Stored records
^^^^

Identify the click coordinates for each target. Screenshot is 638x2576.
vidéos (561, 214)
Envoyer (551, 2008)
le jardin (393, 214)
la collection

^^^^

Work to complete =
Line by line, retype the records with no changes.

Task answer =
Identify the click coordinates for each target. Screenshot is 638x2576.
vidéos (561, 214)
Envoyer (551, 2008)
le jardin (393, 214)
la collection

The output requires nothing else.